Windows 10 also has some impending 2020 dates, too. Windows 10 Enterprise 1803 and Windows 10 Education 1803 are currently scheduled to lose support Nov. 10, while all SKUs of Windows 10 1903, from Home to Enterprise, are to retire Dec. 8.
Awarding everything now sporting a 2020 retirement date with six more months would shift the burden into next year. Office 2010, for example, would not lose support until April 13, 2021. Windows 10 1803 and 1903 would receive updates until May 11, 2021 and June 8, 2021, respectively.
It’s unclear whether Microsoft will extend all deadlines. It has a slew of factors to consider, ranging from its estimate for the length of time businesses will have employees working from home to an obvious desire not to unduly postpone revenue-producing upgrades and shifts to subscriptions.

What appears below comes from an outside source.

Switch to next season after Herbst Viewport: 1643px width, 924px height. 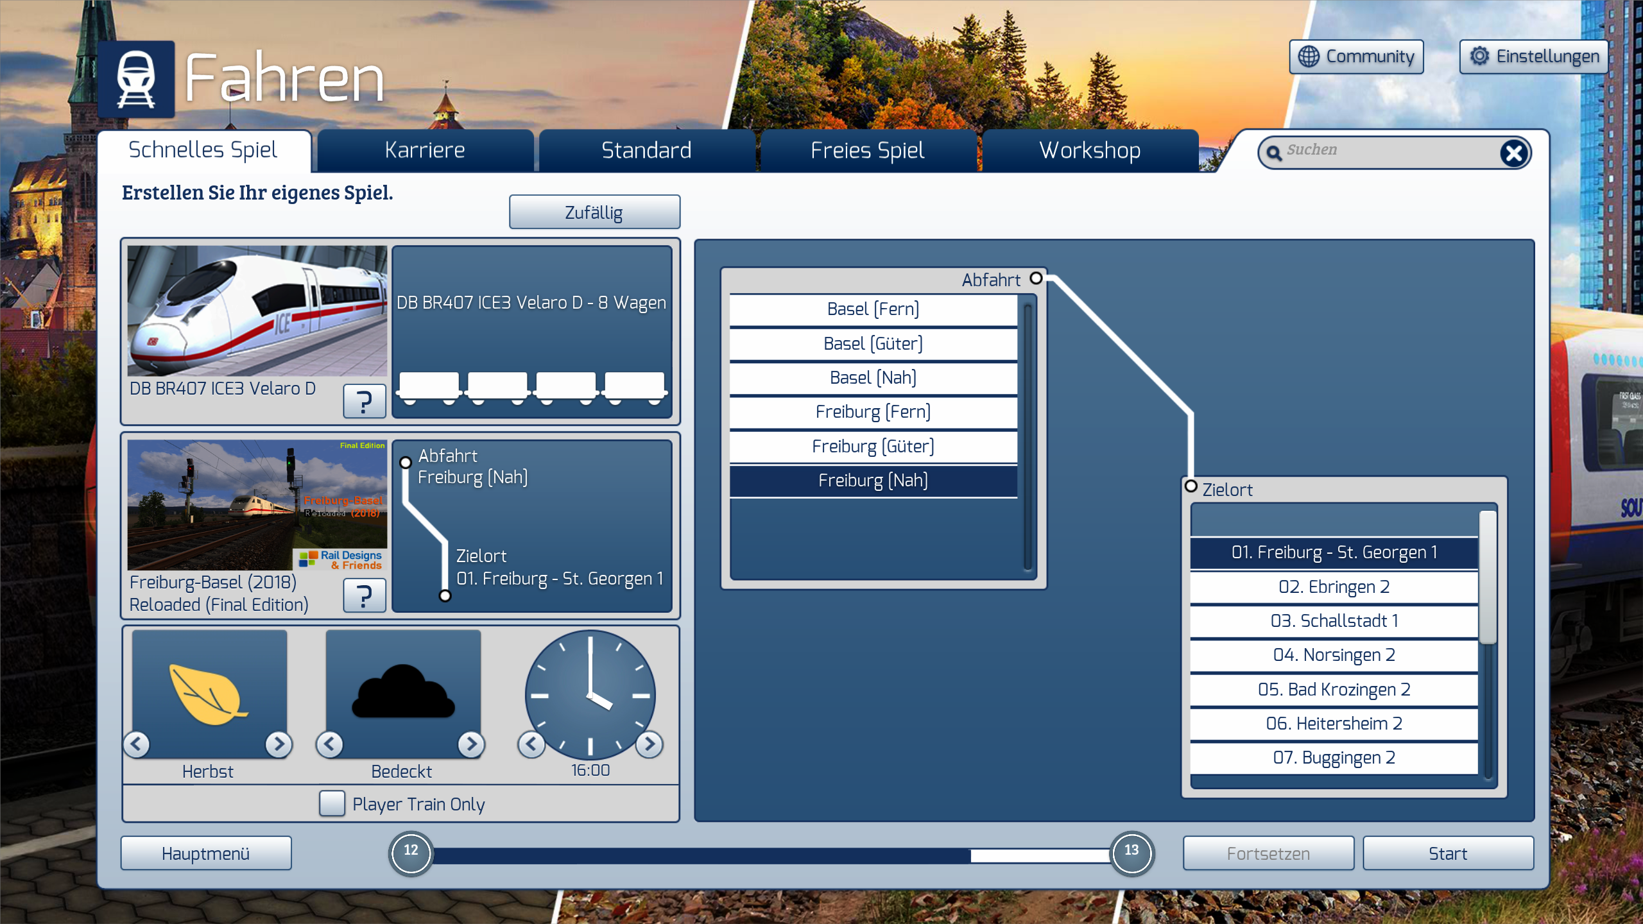click(279, 744)
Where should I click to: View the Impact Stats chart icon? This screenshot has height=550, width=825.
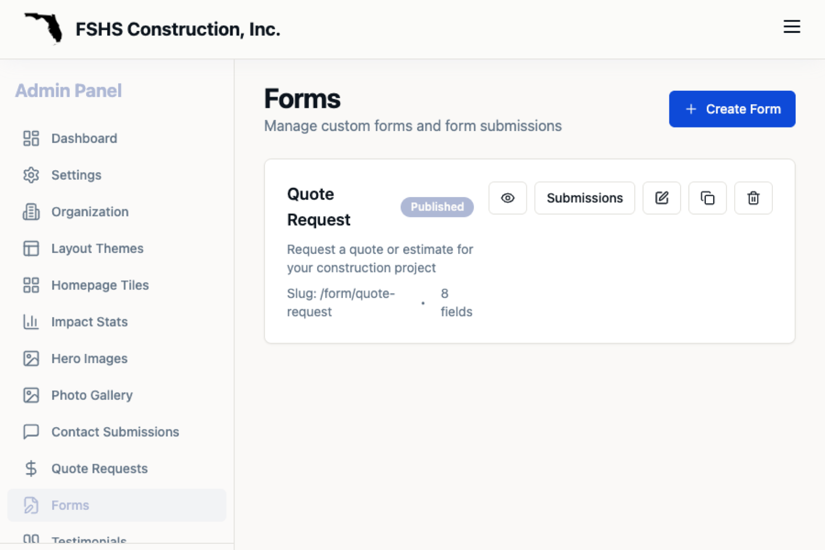pos(31,321)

At the same time, customers will likely ask why they can’t have more time to migrate from, say, Exchange Server 2010, when others were given six more months to move off SharePoint Server 2010. And wonder, with cause, with the retirement deadlines of Windows 10 1809 and 1903 less than a month apart, why the latter doesn’t get the same extension already given to the former.
Microsoft may want to keep support extensions to a minimum because of the disruption they cause to the overall schedule, but that horse has left the barn. In truth, the calendar is already a shambles. For a short time metronomic, Windows 10’s cadence has sputtered instead, with support spans of 18 months and 24, 30 months and 36.
It seems reasonable that Microsoft will continue to add support time as the pandemic – and its impact on society and business both – continues.